Son retour à Paris en 1924 est l’occasion de faire découvrir au public ses tableaux réalisés en Guadeloupe au Salon d’Automne et à l’Exposition internationale des arts décoratifs et industriels modernes. Proche d’Henry Bérenger, sénateur de la Guadeloupe, ambassadeur de France aux États-Unis et président de la Société coloniale des artistes français, G. Casse obtient le soutien des élites politiques noires en France, notamment Gratien Candace, député de la Guadeloupe. Une exposition lui est entièrement consacrée, en août 1925, à la galerie Georges Petit à Paris. Le tableau Édoualine, portrait de jeune fille, choisi pour illustrer le catalogue, montre une jeune Guadeloupéenne, à l’air soucieux, coiffée d’un grand foulard en madras. Le Portrait de M. Alidor Dorvil, conseiller municipal de Petit-Bourg ou bien Mimi montrent également les visages d’hommes et de femmes guadeloupéen·nes, volontairement nommé·es, qui gravitent dans son entourage familial et amical. Dès 1923, Alain Locke, principal théoricien de la Renaissance de Harlem et porteur de l’esthétique du New Negro, avait déjà relevé dans la revue Opportunity l’apport émergent en France de G. Casse dans le nouveau traitement de la représentation des Noir·es.

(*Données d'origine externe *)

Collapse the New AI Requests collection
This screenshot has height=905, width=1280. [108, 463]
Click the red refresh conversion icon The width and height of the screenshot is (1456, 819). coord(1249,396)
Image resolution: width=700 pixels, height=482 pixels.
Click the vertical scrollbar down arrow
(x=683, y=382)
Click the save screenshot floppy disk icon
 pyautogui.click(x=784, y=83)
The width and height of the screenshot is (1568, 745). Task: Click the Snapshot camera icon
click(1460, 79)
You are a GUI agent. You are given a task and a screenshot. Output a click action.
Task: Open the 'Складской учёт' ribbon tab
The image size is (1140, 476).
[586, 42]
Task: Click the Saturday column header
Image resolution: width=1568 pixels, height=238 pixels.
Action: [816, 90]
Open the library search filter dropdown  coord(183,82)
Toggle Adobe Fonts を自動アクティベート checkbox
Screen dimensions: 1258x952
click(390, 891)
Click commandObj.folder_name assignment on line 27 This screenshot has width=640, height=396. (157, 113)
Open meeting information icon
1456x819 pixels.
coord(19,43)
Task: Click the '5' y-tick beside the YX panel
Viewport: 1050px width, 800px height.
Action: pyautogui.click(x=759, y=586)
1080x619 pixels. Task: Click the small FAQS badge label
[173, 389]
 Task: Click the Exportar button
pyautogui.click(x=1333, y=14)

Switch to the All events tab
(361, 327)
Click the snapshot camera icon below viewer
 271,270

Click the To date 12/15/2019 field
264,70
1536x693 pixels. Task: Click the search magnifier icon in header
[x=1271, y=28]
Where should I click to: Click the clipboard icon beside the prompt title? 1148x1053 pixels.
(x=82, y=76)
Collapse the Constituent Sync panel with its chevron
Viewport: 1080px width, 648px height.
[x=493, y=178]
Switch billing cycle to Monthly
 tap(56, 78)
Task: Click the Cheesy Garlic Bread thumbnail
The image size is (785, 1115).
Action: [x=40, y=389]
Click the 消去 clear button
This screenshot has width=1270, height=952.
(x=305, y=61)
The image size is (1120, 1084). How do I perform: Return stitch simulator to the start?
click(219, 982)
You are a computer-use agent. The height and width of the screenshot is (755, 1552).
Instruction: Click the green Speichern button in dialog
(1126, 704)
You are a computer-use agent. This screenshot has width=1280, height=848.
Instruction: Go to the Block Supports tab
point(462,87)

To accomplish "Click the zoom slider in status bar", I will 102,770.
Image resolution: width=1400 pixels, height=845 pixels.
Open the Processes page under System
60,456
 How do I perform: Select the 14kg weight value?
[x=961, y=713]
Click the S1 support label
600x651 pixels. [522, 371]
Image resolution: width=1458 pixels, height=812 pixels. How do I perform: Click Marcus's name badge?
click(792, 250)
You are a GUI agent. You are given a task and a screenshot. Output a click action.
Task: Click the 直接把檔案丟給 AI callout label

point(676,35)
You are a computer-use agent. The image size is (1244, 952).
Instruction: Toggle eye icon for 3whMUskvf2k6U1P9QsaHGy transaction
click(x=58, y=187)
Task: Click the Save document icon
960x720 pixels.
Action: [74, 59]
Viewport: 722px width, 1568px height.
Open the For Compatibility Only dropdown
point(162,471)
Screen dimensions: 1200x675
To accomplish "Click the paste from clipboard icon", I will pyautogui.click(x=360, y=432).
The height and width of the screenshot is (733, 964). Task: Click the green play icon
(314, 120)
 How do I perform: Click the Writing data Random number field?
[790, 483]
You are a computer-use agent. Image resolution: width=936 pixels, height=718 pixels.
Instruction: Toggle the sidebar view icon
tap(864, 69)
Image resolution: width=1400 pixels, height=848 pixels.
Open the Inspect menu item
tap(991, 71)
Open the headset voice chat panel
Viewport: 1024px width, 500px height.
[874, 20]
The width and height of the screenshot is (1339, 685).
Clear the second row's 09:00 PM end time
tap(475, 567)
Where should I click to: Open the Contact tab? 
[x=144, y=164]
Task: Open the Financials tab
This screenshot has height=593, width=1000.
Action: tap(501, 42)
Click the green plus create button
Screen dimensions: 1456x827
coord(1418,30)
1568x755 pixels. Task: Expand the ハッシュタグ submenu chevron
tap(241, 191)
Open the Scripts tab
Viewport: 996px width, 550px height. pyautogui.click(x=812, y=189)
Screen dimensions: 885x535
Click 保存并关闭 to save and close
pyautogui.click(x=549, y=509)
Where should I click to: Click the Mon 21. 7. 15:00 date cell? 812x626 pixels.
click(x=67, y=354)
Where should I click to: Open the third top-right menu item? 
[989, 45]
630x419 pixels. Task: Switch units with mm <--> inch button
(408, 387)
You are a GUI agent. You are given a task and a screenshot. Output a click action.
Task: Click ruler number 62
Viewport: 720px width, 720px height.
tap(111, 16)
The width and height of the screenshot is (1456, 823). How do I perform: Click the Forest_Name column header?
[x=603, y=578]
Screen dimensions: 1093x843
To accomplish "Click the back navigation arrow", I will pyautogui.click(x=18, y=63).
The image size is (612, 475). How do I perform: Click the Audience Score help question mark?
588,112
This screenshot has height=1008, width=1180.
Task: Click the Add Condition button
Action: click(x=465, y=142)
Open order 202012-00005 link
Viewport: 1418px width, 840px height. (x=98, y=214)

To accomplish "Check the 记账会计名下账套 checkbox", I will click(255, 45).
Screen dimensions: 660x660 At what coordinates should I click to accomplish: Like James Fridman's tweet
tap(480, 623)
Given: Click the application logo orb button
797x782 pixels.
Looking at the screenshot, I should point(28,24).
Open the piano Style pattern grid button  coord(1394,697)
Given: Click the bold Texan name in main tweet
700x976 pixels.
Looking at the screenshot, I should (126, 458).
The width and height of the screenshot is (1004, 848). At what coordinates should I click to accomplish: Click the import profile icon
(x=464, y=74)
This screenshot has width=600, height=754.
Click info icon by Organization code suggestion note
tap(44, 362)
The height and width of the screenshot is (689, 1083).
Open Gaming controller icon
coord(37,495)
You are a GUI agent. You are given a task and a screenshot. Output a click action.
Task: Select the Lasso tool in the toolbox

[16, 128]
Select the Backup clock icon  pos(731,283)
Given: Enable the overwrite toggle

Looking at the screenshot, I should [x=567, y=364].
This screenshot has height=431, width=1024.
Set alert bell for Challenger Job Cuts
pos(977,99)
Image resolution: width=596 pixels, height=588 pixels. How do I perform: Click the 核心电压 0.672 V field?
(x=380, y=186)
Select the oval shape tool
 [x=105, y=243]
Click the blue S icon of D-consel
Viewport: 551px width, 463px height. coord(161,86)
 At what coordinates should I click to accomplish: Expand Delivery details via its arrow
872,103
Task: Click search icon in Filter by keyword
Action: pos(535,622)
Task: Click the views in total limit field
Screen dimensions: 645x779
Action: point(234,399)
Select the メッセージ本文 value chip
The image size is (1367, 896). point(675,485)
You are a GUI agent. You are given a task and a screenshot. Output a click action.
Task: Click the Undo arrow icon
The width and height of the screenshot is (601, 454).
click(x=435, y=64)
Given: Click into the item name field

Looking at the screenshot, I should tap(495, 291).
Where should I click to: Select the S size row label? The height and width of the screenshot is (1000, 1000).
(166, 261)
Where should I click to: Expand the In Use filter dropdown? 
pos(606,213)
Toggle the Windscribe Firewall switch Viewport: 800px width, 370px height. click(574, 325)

À partir de 1925, G. Casse crée, à son domicile parisien, l’atelier Karukéra, où elle accueille et soutient la jeune scène artistique afro-caribéenne des arts vivants, alors encore peu connue : Moune de Rivel, Jenny Alpha, Rama-Tahé ou encore Darling Légitimus. Membre du bureau de La Solidarité antillaise, elle réalise des décors dits « antillais » pour les cabarets et le théâtre, notamment pour Victor Étienne Légitimus. Chevalière de la Légion d’honneur, G. Casse participe aux grandes expositions coloniales de son temps : Rome (1931), Bruxelles (1935), Naples (1934-1935), le Tricentenaire du rattachement des Antilles à la France (1935-1936) et New-York (1939-1940).
Le discours assimilationniste et colonial porté par G. Casse crée, à la fin de sa vie, une fracture avec les jeunes artistes afro-caribéen·nes qui se positionnent alors dans le courant de la négritude. L’artiste est ainsi rejetée après la Seconde Guerre mondiale, malgré le soutien marqué de l’association de ses Amis d’Avignon ainsi que celui de Moune de Rivel et de Jenny Alpha, qui lui reconnaissent dans la presse son rôle pionnier et moteur dans les années 1920. Une exposition rétrospective, du 6 au 18 novembre 1957, est également réalisée au musée de la France d’outre-mer à Paris. Âgée de 86 ans, G. Casse décède en 1967 dans la misère et l’oubli.